Alibaba’s Daniel Zhang launches restructuring hot on the heels of US$30.8bn Singles’ Day record

  • The reorganisation highlights the increasing importance that Alibaba is placing on its cloud, cross-border e-commerce and New Retail businesses
Alibaba
Alibaba Group Holding chief executive Daniel Zhang Yong on Monday announced that the company would be restructuring its Tmall e-commerce business and upgrading its Alibaba Cloud business unit as they become more strategically important.

As part of the reorganisation, Tmall will now include the e-commerce platform, Tmall Supermarket, and Tmall’s import and export business, according to the statement posted on Alibaba’s official Weibo account. Alibaba is the parent company of the South China Morning Post.

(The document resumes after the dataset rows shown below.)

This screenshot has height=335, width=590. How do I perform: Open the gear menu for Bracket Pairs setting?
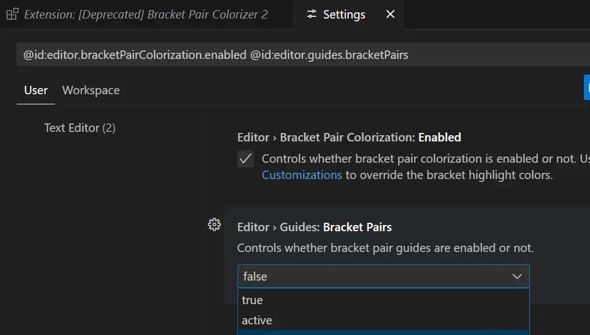[x=214, y=224]
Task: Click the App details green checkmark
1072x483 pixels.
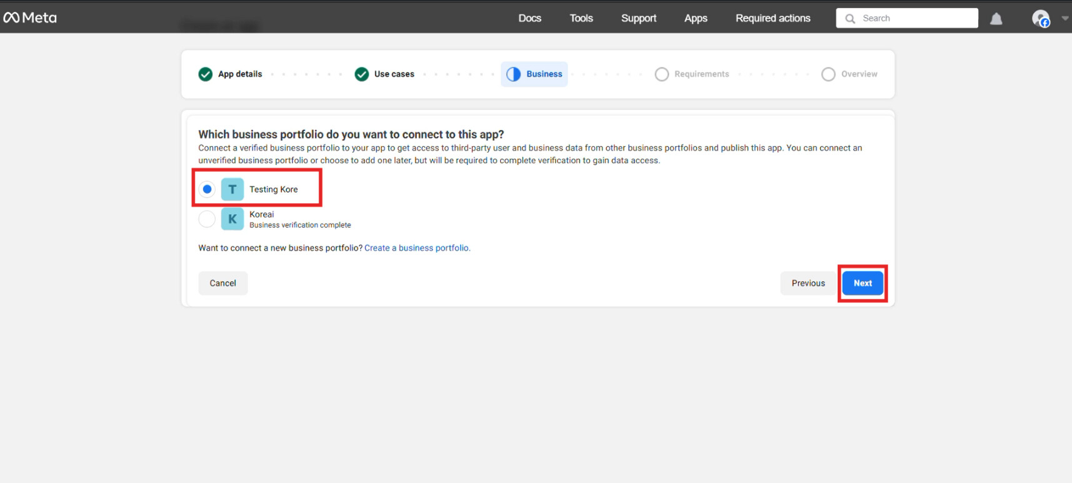Action: pyautogui.click(x=205, y=74)
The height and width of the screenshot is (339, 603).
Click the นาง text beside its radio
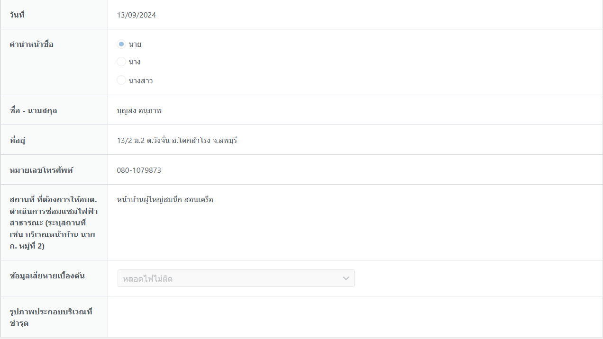(135, 62)
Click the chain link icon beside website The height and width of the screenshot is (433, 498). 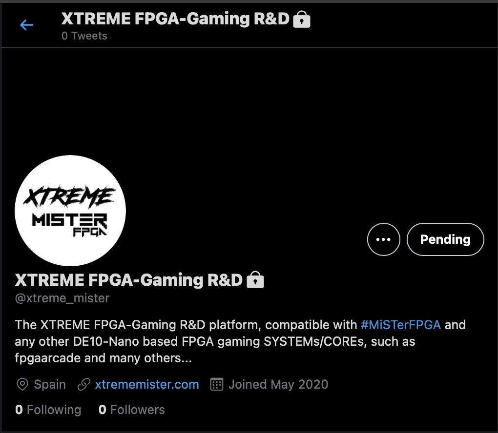tap(84, 384)
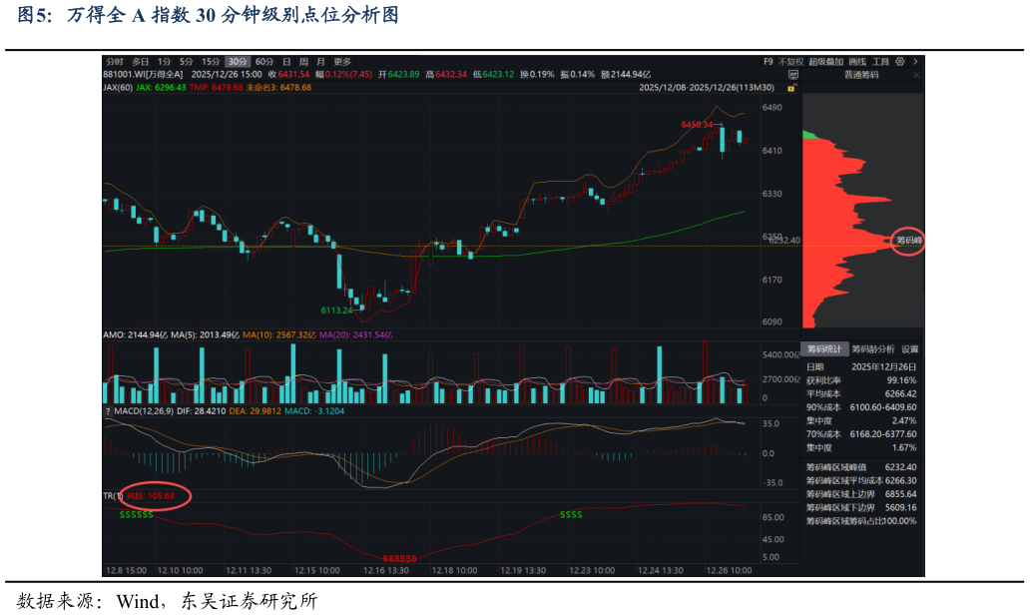Open the 不复权 price adjustment dropdown
1030x616 pixels.
790,61
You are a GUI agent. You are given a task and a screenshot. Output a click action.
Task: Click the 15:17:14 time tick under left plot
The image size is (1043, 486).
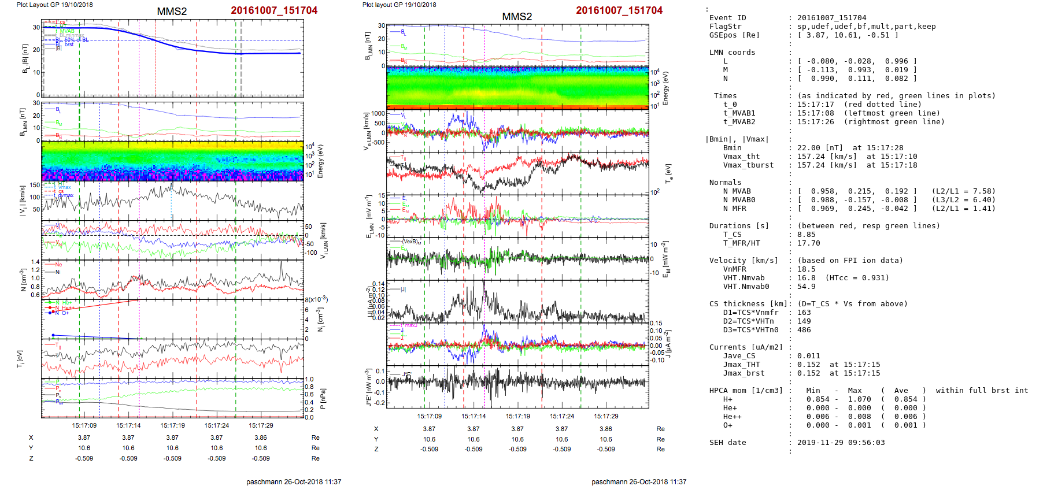pyautogui.click(x=128, y=425)
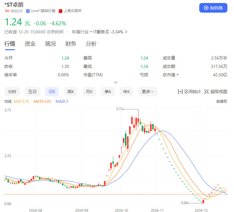Screen dimensions: 234x212
Task: Open the 资金 tab
Action: point(30,44)
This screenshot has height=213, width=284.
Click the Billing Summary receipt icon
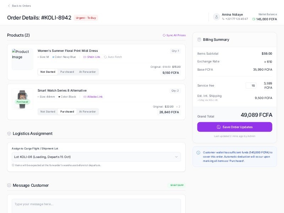[199, 39]
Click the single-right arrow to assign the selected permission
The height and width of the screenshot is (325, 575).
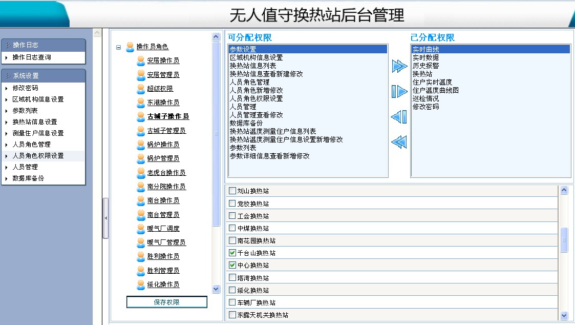tap(399, 91)
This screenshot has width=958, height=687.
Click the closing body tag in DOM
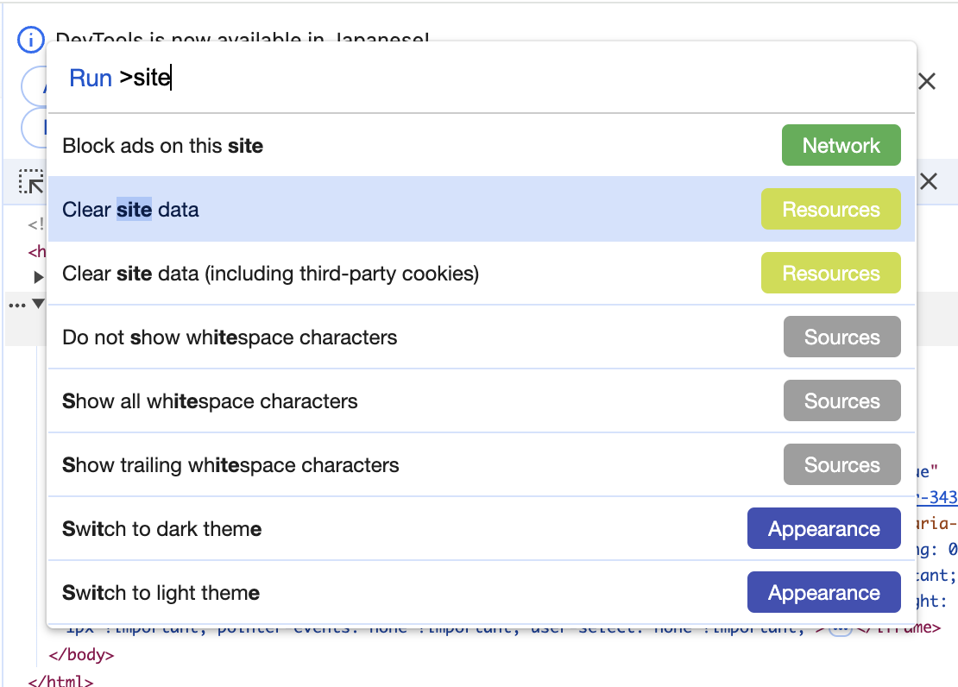point(81,654)
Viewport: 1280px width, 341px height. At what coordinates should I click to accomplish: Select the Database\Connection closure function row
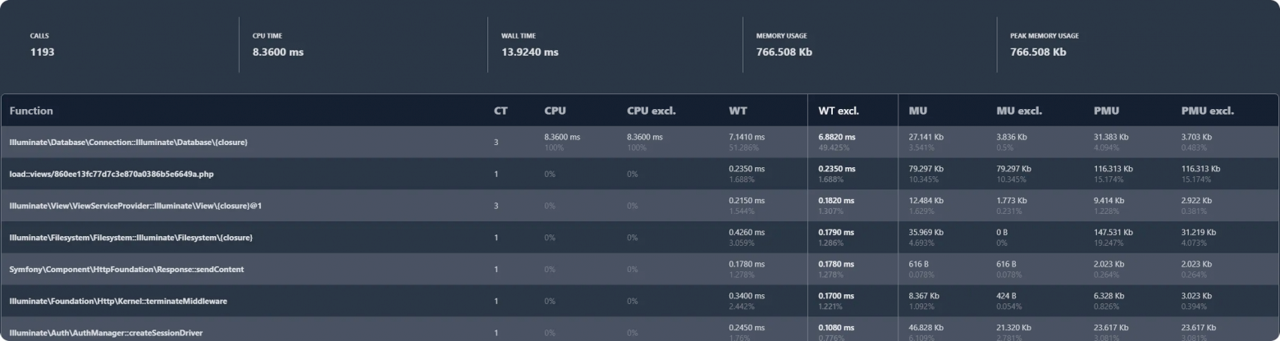(x=129, y=143)
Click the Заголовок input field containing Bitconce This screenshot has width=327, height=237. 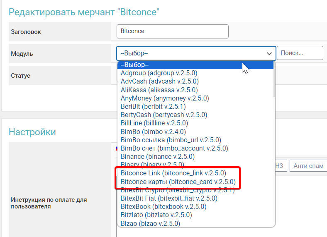173,31
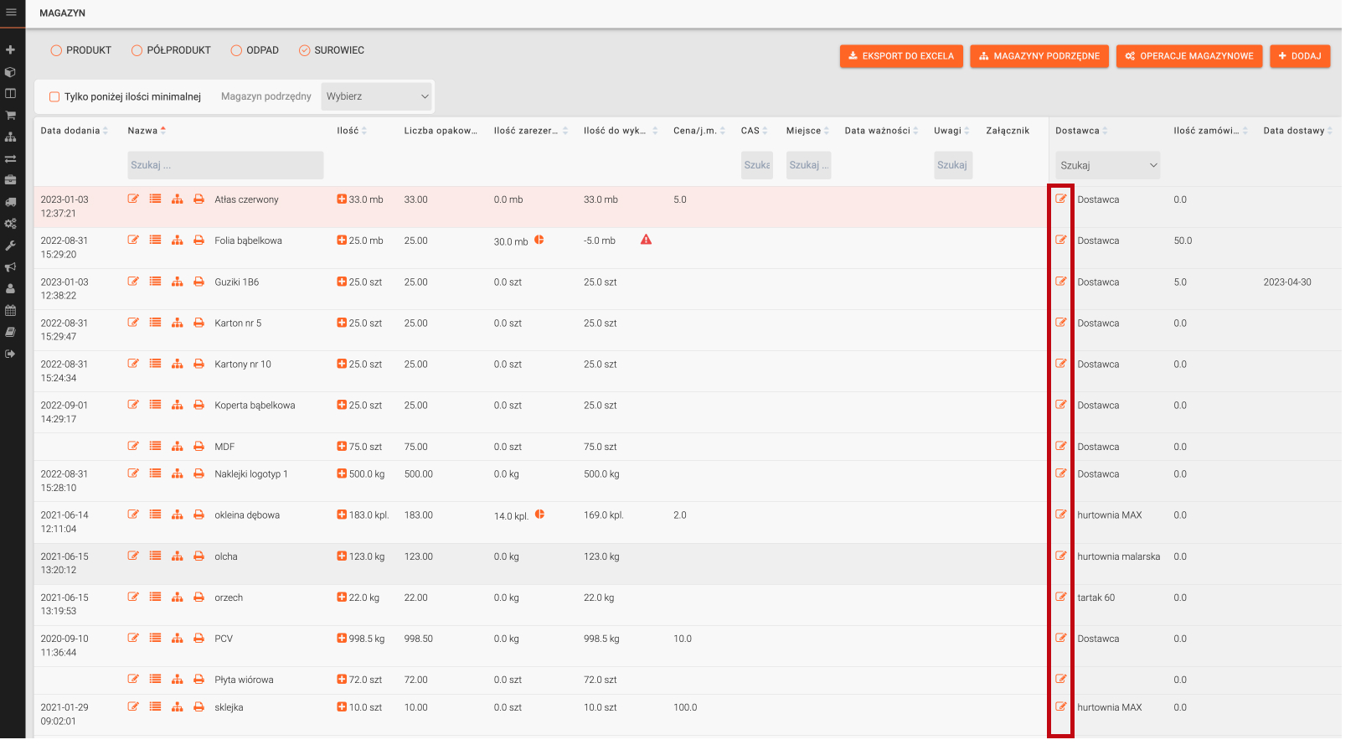Click the Nazwa search input field
This screenshot has width=1361, height=745.
(x=225, y=165)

The renamed Alibaba Cloud Intelligence business group will now be overseen by Alibaba chief technology officer Jeff Zhang Jianfeng, who will also serve as its president, replacing Simon Hu Xiaoming. A New Retail technology business group will also be set up, to be overseen by Wu Zeming.

The Alibaba Cloud Intelligence platforms are part of a strategy to establish smart technology infrastructure for the digital economy era, the company said in its statement.

The restructuring comes hot on the heels of a record-breaking US$30.8 billion Singles’ Day earlier this month and is the first significant reorganisation by Zhang since he was named chairman-designate. Alibaba co-founder and executive chairman Jack Ma will step down next September and hand over the reins to Zhang.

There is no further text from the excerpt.